*** Opening Provided records ***
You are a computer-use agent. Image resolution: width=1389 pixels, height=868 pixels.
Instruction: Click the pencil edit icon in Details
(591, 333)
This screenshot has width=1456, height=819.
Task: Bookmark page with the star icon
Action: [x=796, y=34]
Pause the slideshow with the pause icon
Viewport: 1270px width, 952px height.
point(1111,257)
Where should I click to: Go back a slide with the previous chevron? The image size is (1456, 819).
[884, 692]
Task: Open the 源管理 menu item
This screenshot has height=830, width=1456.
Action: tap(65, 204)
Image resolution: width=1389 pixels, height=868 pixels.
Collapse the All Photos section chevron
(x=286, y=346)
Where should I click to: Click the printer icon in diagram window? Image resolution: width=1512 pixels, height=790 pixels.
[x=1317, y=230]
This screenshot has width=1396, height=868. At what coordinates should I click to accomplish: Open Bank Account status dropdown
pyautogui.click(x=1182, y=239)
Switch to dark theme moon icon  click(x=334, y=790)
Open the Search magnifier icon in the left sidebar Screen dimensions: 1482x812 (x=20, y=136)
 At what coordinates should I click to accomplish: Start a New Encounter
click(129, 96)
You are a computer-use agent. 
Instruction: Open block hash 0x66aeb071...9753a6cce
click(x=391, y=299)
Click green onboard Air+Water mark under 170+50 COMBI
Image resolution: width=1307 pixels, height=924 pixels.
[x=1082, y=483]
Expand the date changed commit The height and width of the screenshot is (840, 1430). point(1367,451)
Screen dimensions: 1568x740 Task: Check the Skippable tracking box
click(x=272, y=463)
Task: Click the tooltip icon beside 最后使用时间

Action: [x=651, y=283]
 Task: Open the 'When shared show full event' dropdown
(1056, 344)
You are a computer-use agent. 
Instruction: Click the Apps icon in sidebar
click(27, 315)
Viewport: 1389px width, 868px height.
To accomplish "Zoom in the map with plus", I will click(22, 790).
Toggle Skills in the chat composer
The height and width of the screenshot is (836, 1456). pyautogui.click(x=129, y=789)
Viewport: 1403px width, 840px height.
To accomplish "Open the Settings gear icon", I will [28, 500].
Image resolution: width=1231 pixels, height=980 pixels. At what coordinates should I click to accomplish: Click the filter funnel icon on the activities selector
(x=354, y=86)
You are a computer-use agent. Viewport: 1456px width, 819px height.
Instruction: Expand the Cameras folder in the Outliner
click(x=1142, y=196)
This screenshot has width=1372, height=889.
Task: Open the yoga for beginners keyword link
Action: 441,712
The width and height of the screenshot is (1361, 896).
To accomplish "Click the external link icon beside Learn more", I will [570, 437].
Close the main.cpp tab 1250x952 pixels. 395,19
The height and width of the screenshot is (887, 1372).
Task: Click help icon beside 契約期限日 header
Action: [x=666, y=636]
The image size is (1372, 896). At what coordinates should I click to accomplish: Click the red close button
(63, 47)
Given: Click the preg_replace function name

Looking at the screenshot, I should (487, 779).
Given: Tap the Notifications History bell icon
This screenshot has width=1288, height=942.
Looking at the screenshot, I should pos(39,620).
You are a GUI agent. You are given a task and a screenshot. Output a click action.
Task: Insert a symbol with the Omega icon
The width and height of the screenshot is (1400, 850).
*** Closing Provided records ***
The records above should be reproduced in full, exactly as they read.

Your solution ::
You are a computer-use agent. Image resolution: width=1389 pixels, height=868 pixels.
Instruction: Click the pencil edit icon in Details
(591, 333)
This screenshot has width=1456, height=819.
Task: Bookmark page with the star icon
Action: [x=796, y=34]
Pause the slideshow with the pause icon
Viewport: 1270px width, 952px height.
point(1111,257)
Where should I click to: Go back a slide with the previous chevron? The image size is (1456, 819).
[884, 692]
Task: Open the 源管理 menu item
This screenshot has height=830, width=1456.
Action: tap(65, 204)
Image resolution: width=1389 pixels, height=868 pixels.
Collapse the All Photos section chevron
(x=286, y=346)
Where should I click to: Click the printer icon in diagram window? Image resolution: width=1512 pixels, height=790 pixels.
[x=1317, y=230]
This screenshot has width=1396, height=868. At what coordinates should I click to accomplish: Open Bank Account status dropdown
pyautogui.click(x=1182, y=239)
Switch to dark theme moon icon  click(x=334, y=790)
Open the Search magnifier icon in the left sidebar Screen dimensions: 1482x812 (x=20, y=136)
 At what coordinates should I click to accomplish: Start a New Encounter
click(129, 96)
You are a computer-use agent. 
Instruction: Open block hash 0x66aeb071...9753a6cce
click(x=391, y=299)
Click green onboard Air+Water mark under 170+50 COMBI
Image resolution: width=1307 pixels, height=924 pixels.
[x=1082, y=483]
Expand the date changed commit The height and width of the screenshot is (840, 1430). point(1367,451)
Screen dimensions: 1568x740 Task: Check the Skippable tracking box
click(x=272, y=463)
Task: Click the tooltip icon beside 最后使用时间

Action: [x=651, y=283]
 Task: Open the 'When shared show full event' dropdown
(1056, 344)
You are a computer-use agent. 
Instruction: Click the Apps icon in sidebar
click(27, 315)
Viewport: 1389px width, 868px height.
To accomplish "Zoom in the map with plus", I will click(22, 790).
Toggle Skills in the chat composer
The height and width of the screenshot is (836, 1456). pyautogui.click(x=129, y=789)
Viewport: 1403px width, 840px height.
To accomplish "Open the Settings gear icon", I will [28, 500].
Image resolution: width=1231 pixels, height=980 pixels. At what coordinates should I click to accomplish: Click the filter funnel icon on the activities selector
(x=354, y=86)
You are a computer-use agent. Viewport: 1456px width, 819px height.
Instruction: Expand the Cameras folder in the Outliner
click(x=1142, y=196)
This screenshot has width=1372, height=889.
Task: Open the yoga for beginners keyword link
Action: 441,712
The width and height of the screenshot is (1361, 896).
To accomplish "Click the external link icon beside Learn more", I will [570, 437].
Close the main.cpp tab 1250x952 pixels. 395,19
The height and width of the screenshot is (887, 1372).
Task: Click help icon beside 契約期限日 header
Action: [x=666, y=636]
The image size is (1372, 896). At what coordinates should I click to accomplish: Click the red close button
(63, 47)
Given: Click the preg_replace function name

Looking at the screenshot, I should (487, 779).
Given: Tap the Notifications History bell icon
This screenshot has width=1288, height=942.
Looking at the screenshot, I should pos(39,620).
You are a GUI agent. You are given a task and a screenshot. Output a click action.
Task: Insert a symbol with the Omega icon
The width and height of the screenshot is (1400, 850).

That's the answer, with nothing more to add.